Wheatstone is using its WheatNet-IP audio network BLADE to touch on both IP distribution and at-home production. For example, the company’s literature suggests, the M4IP-USB networked microphone processor ingests up to four channels of audio and is also an I/O BLADE device on the WheatNet-IP audio network, allowing mic-processing adjustments locally at the venue or remotely from the IP audio console at home. I/O BLADEs, or access units, make up the WheatNet-IP and include audio resources that enable operators to manage almost any audio function from the network. Included in each I/O BLADE are two stereo 8×2 utility mixers and audio-processing tools to mix various sources from the network and process the resultant mixes. Because BLADEs also provide crosspoint control for the entire signal matrix, zero-latency IFB feeds can be created and controlled at any location.

“Audio routing, control, mixing, and processing are all done over the WAN through Wheatstone’s WheatNet-IP network of virtual-audio services,” a company spokesperson explains.

More Products Coming Faster
Studer by Harman has introduced two platforms to address the IP and at-home trends. At NAB 2017, the company introduced DIOS, I/O-routing–automation software designed to manage and simplify complex routing matrices within broadcast workflows. And it has repurposed an existing product line for the burgeoning at-home market: the Studer Micro Series compact, integrated digital audio broadcast and production mixing system was originally developed as an affordable radio-production solution.

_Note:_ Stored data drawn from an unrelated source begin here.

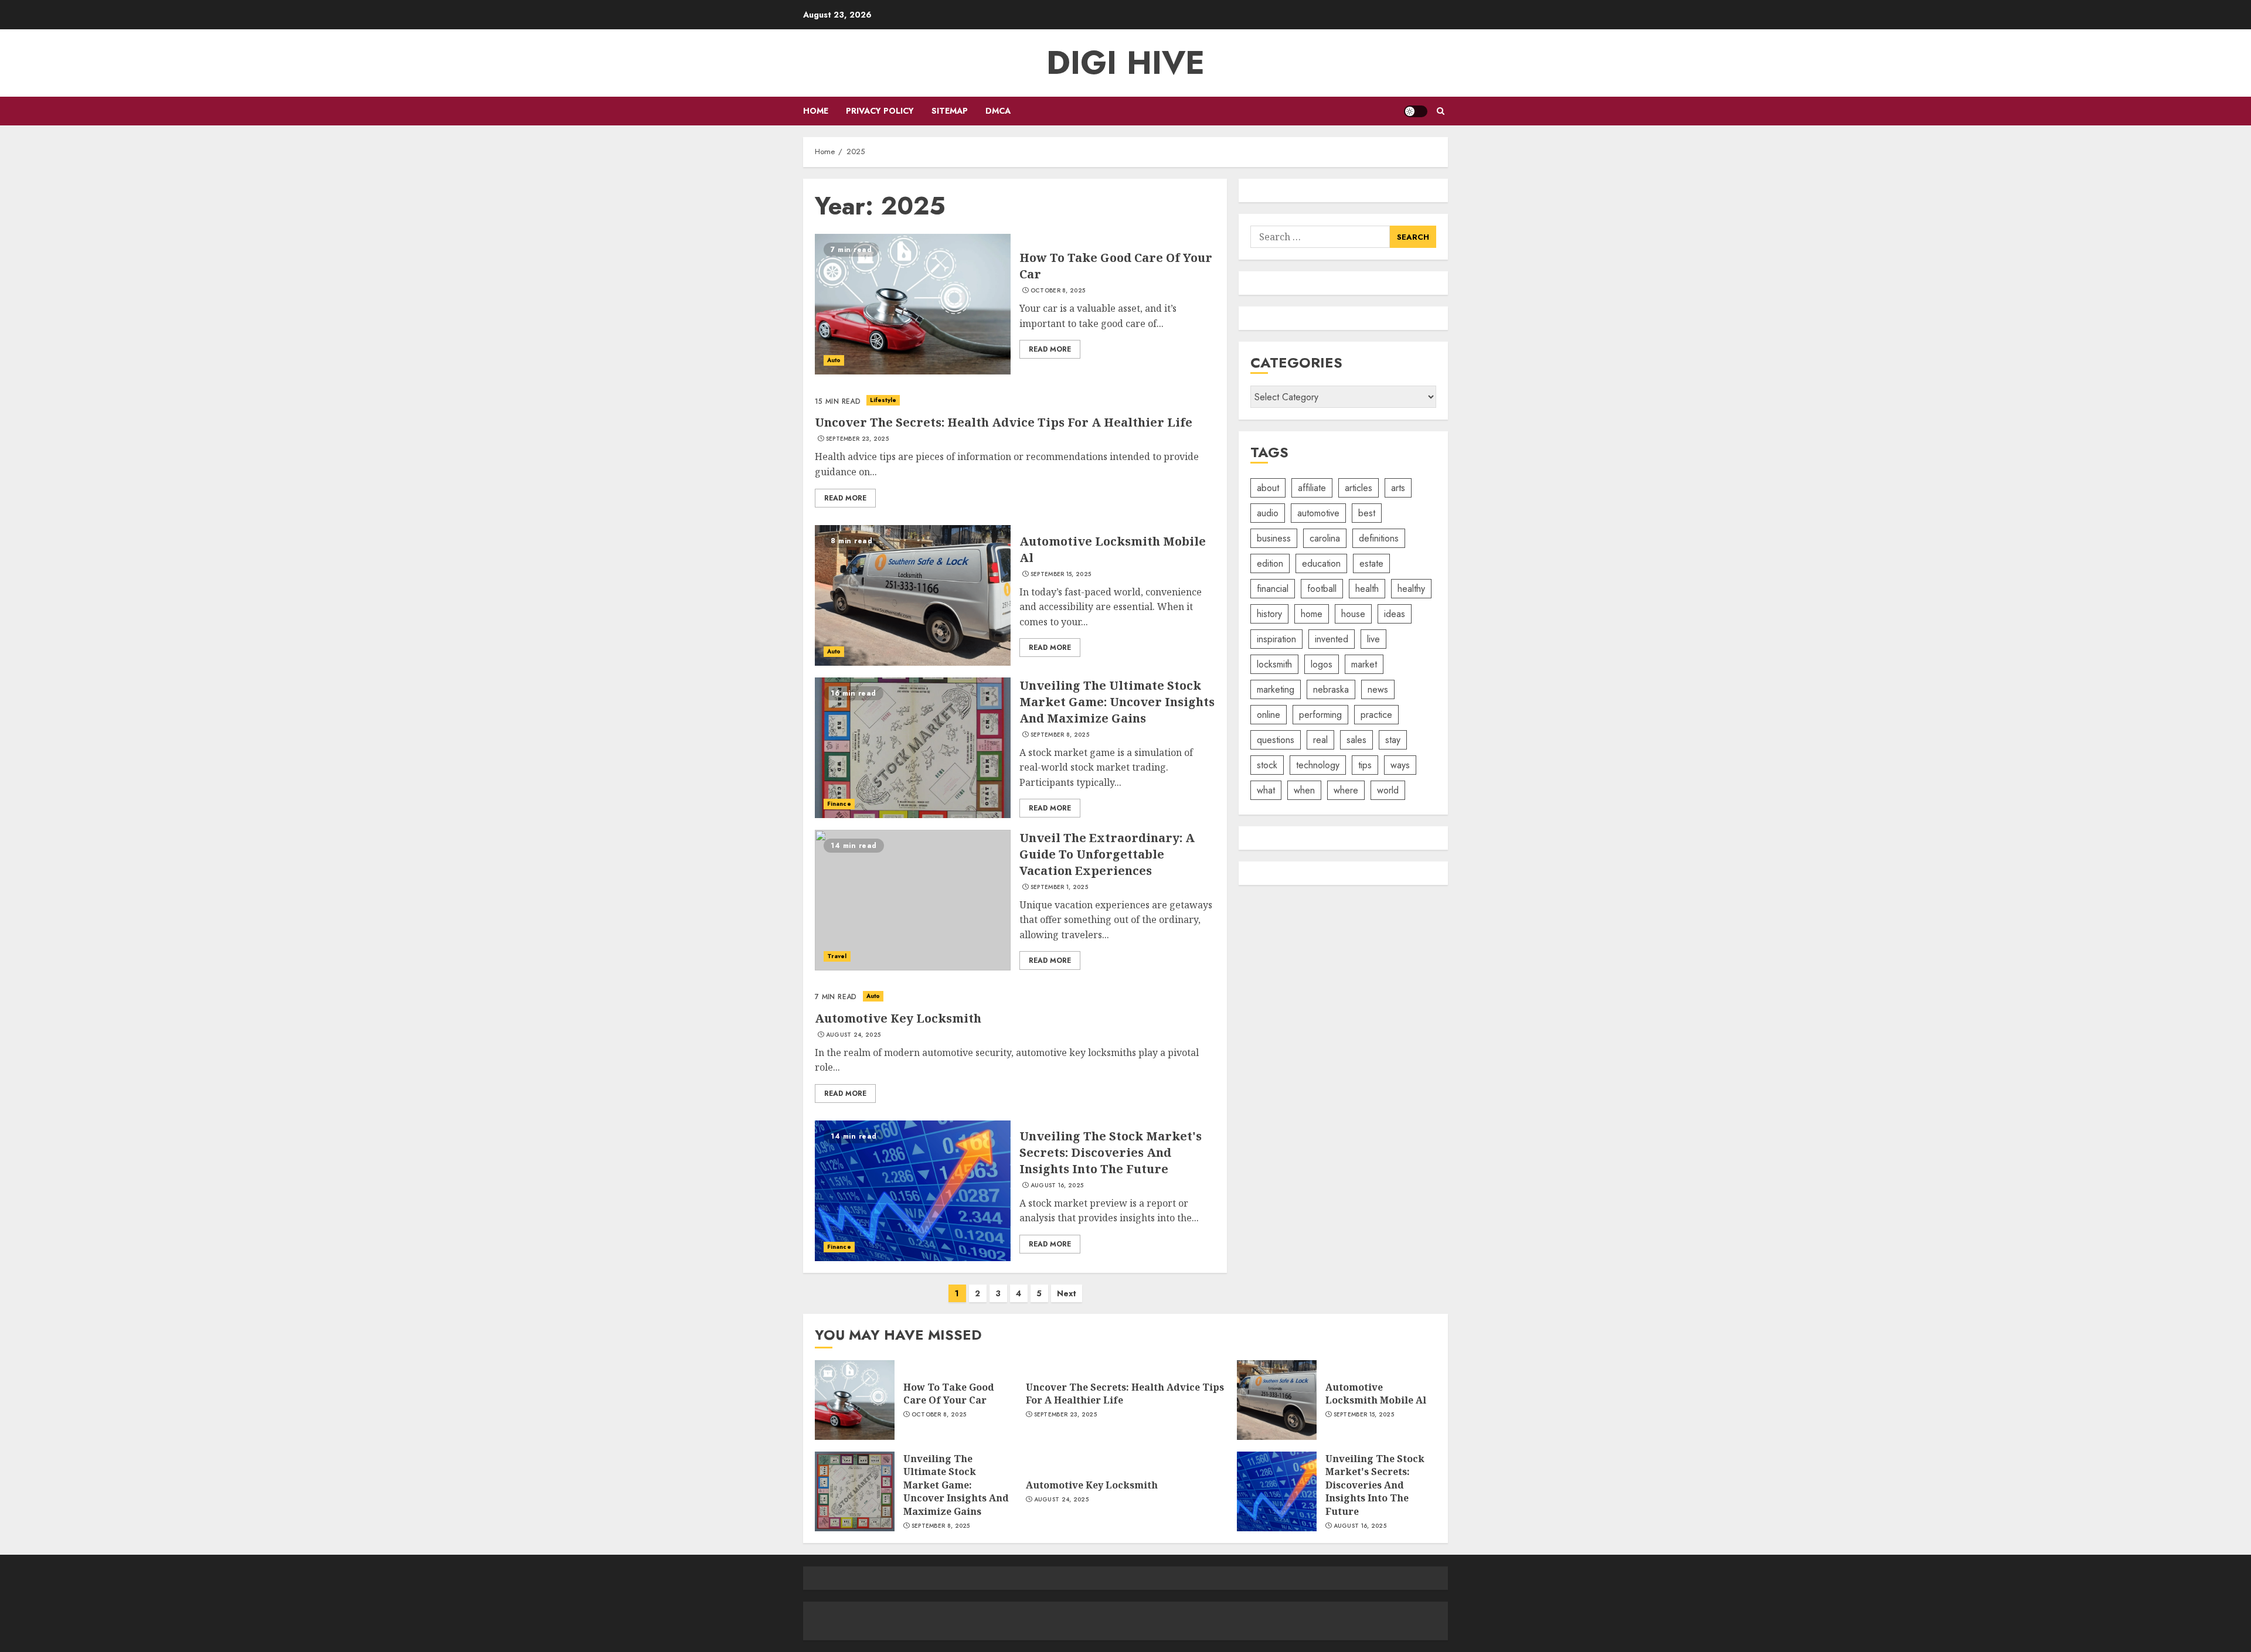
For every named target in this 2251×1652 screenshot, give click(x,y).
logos (1321, 664)
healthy (1411, 588)
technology (1317, 765)
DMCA (998, 111)
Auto (834, 360)
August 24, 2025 (853, 1035)
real (1320, 740)
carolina (1325, 538)
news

“Essentially, DIOS enables you to bring different standards and APIs together into one ecosystem and connect third-party equipment that previously operated independently,” explains Mark Hosking, global sales director, Studer. “This opens up an entirely new world of options and significantly expands your routing capabilities. And a major benefit of the Studer Micro Series in REMI productions is the ability to put DSP on the ground at remote locations. This allows a greater range and degree of control from the central production point, and, with VPN control of the Micro from the studio, the mix engineer can control it remotely, and the latency is eliminated by having the DSP onsite. Combined with improved quality of service from the network ISP, it’s a very powerful combination for REMI production.”

Development of the console-product side of the IP and at-home equations is likely to accelerate. Now that intercompatibility formats are widely accepted, the only thing holding back product development will be imagination and budgets.